Chronic Traumatic Encephalopathy: The cellular sequela to repetitive brain injury

•The pathophysiology of Chronic Traumatic Encephalopathy was reviewed and linked to the pathology.•The roles of tau protein, TDP-43, diffuse axonal injury, immune excitotoxicity are discussed.•The influence co-morbid pathologies are on disease progression are discussed.

This review aims to integrate current literature on the pathogenic mechanisms of Chronic Traumatic Encephalopathy (CTE) to create a multifactorial understanding of the disease. CTE is a progressive neurodegenerative disease, classed as a tauopathy, although it appears the pathogenic mechanisms are more complex than this.
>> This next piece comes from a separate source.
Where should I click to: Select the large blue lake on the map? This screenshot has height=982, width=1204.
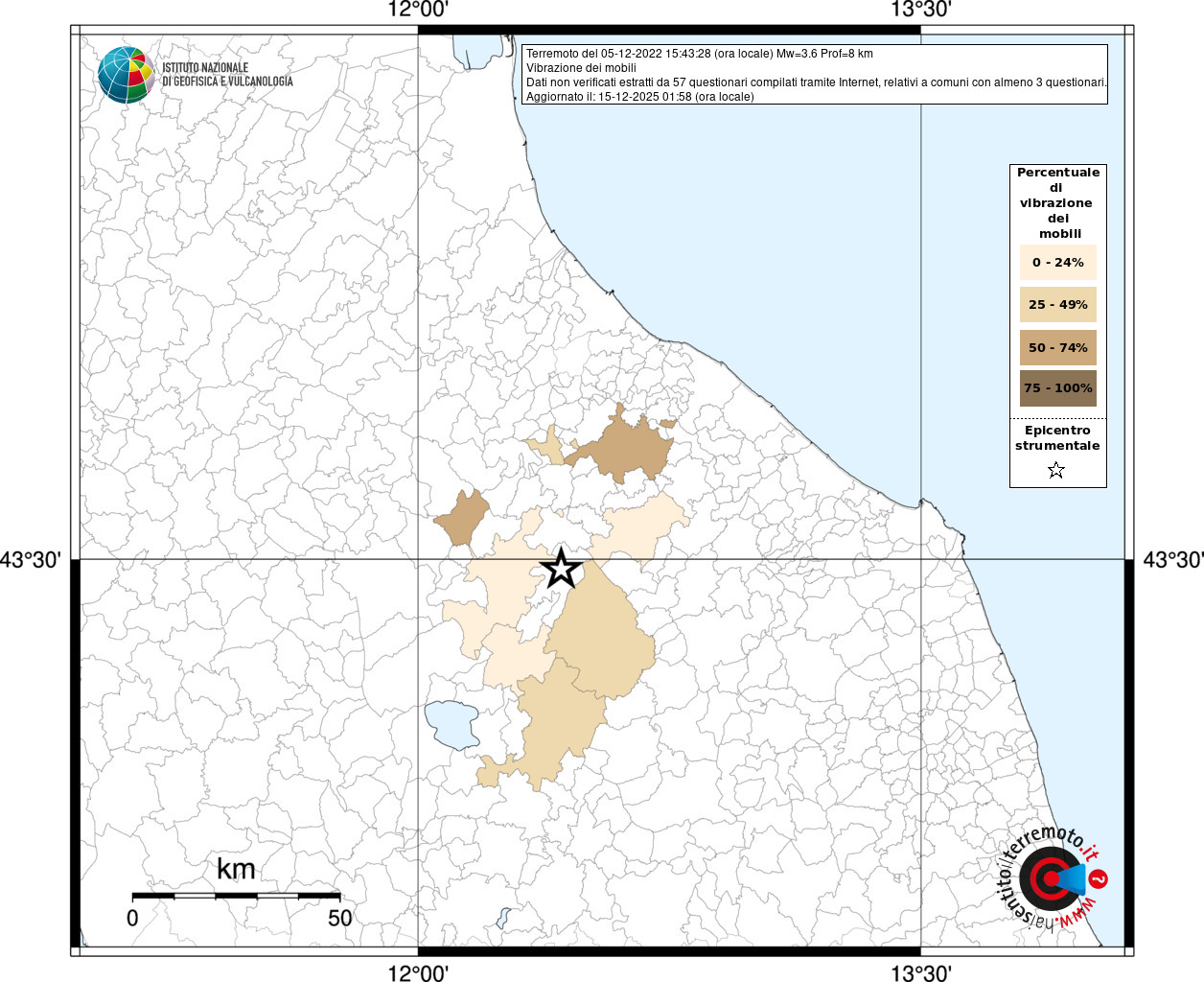click(x=452, y=724)
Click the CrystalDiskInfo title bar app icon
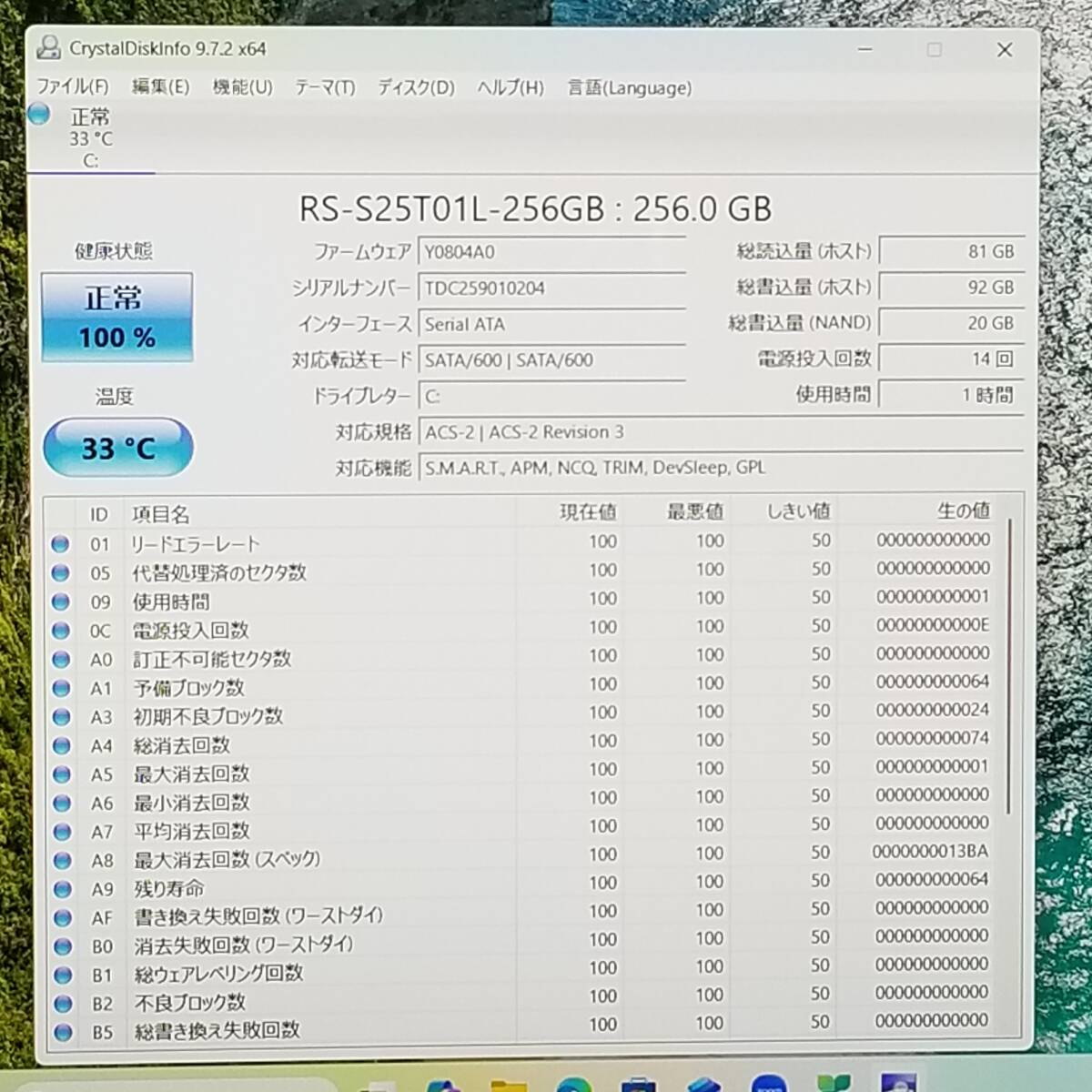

It affects those with a history of repetitive mild traumatic brain injury. Currently, there are no treatments for CTE and the disease can only be affirmatively diagnosed in post mortem. Understanding the pathogenesis of the disease will provide an avenue to explore possible treatment and diagnostic modalities. The pathological hallmarks of CTE have been well characterised and have been linked to the pathophysiologic mechanisms in this review. Human studies are limited due to ethical implications of exposing subjects to head trauma. Phosphorylation of tau, microglial activation, TAR DNA-binding protein 43 and diffuse axonal injury have all been implicated in the pathogenesis of CTE. The neuronal loss and axonal dysfunction mediated by these pathognomonic mechanisms lead to the broad psycho-cognitive symptoms seen in CTE.